Identifying susceptibility genes in polygenic-determined epileptic encephalopathies

Since the vast majority of cases of EE are sporadic, the most frequent inheritance of EE is usually thought of as being complex or multifactorial, resulting from the interaction between several genes (susceptibility genes) and environmental factors. The identification of these genes requires non-parametric analyses (genetic analyses that do not depend on parameters of monogenic diseases as the mode of inheritance, penetrance, rate of phenocopies, etc.). For these analyses, several conditions are needed: i) a large number of affected individuals (at least in the hundreds) and a similar number of controls well-matched for age, sex and ethnic background, ii) a previous exclusion of monogenic forms, and iii) a low genetic heterogeneity of the population (a great genetic heterogeneity could otherwise mask or dilute the effect of individual susceptibility genes). These conditions are difficult to obtain in EEs, which are rare diseases affecting children (problem of constituting a control group) with a well-known etiological heterogeneity (Table 1).
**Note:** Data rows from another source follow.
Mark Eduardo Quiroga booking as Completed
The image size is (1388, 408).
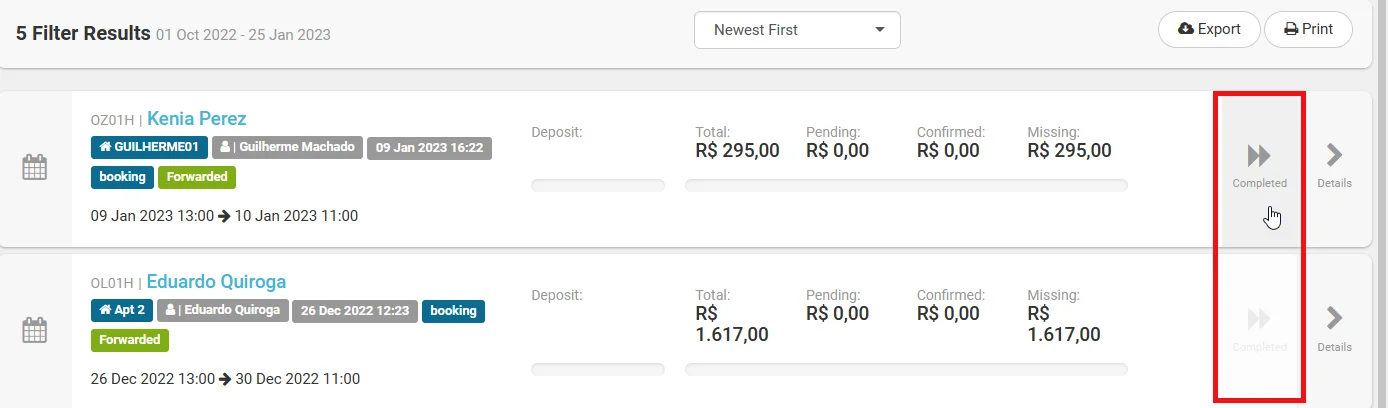point(1259,328)
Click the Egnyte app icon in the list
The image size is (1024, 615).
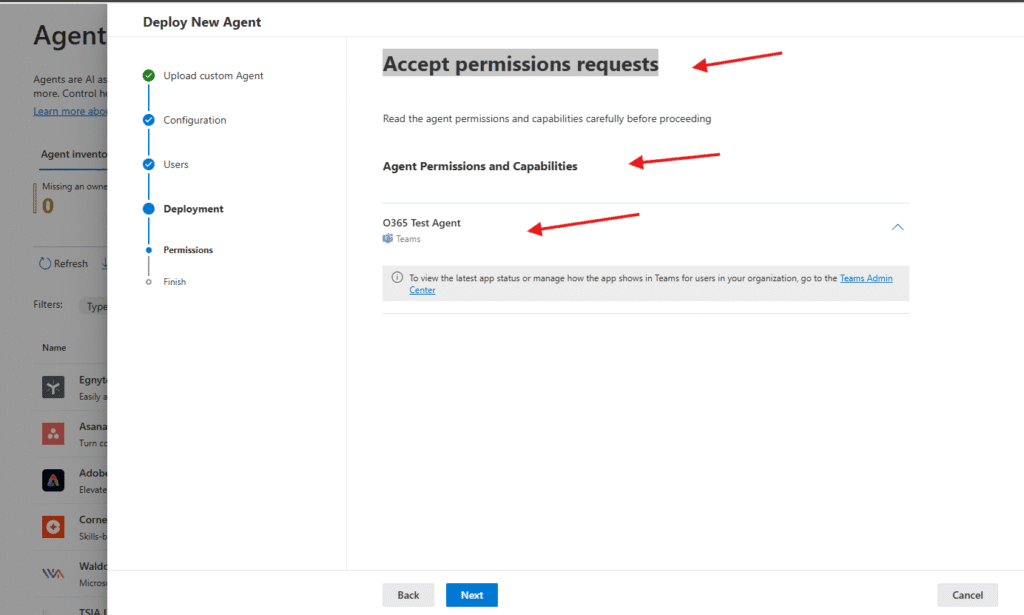[x=53, y=387]

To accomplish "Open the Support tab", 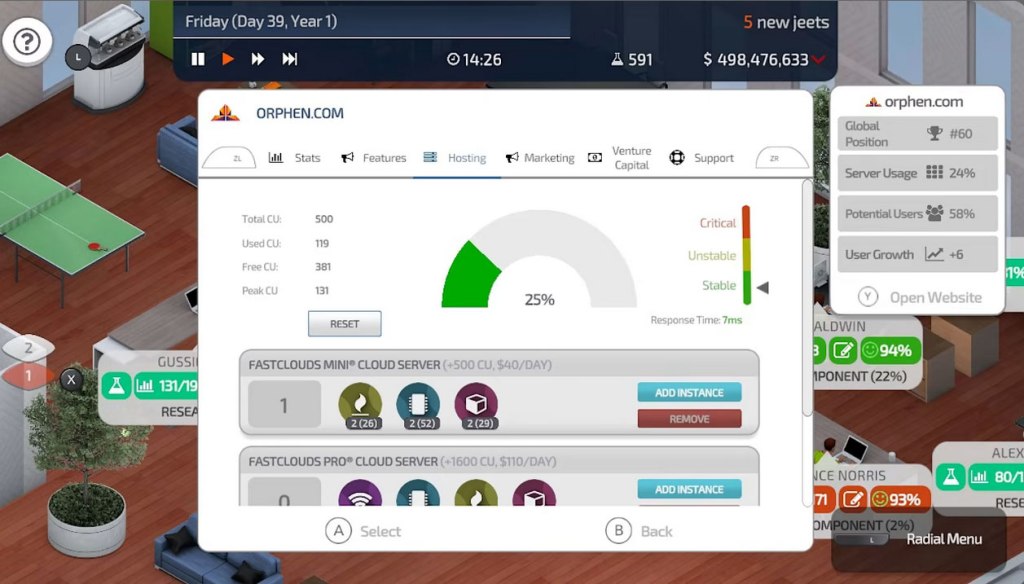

However, such a strategy has already been performed, in which the entities Landau-Kleffner syndrome (LKS), continuous spike-and-waves during sleep syndrome (CSWS), and benign childhood epilepsy with centrotemporal spikes (BCECTS) and benign rolandic epilepsy, were considered to be part of a single continuous spectrum of disorders. ⁶⁹ The centrotemporal spikes (CTS) were considered to be an endophenotype determined by a common set of susceptibility genes, the different phenotypes being determined by other susceptibility genes and/or environmental factors. A genome-wide study showed a linkage of the CTS endophenotype to 11p13, especially with polymorphic markers in the ELP4 (Elongator Protein Complex 4) gene. ⁷⁰ The yeast Elp4 protein is one of the 6 subunits of Elongator. The Elongator complex is involved in transcription of several genes that regulate the actin cytoskeleton, cell motility and migration. These functions are crucial in the nervous system for nerve cell growth cone motility, axon outgrowth and guidance, neuritogenesis and neuronal migration during development. ^{71, 72} This gene is a good candidate-by-function. It remains to identify functional variants in the vicinity of the ELP4 gene to confirm its genetic involvement. This strategy could be applied to other clinical or EEG traits.

In conclusion, in the past ten years, a great amount of genetic data has accumulated, updating our knowledge on the etiologies and pathophysiological mechanisms of infantile epileptic encephalopathies. We can expect this chapter to become incomplete in the very next future and hope that all this basic science will open soon new therapeutic avenues to cure these devastating disorders.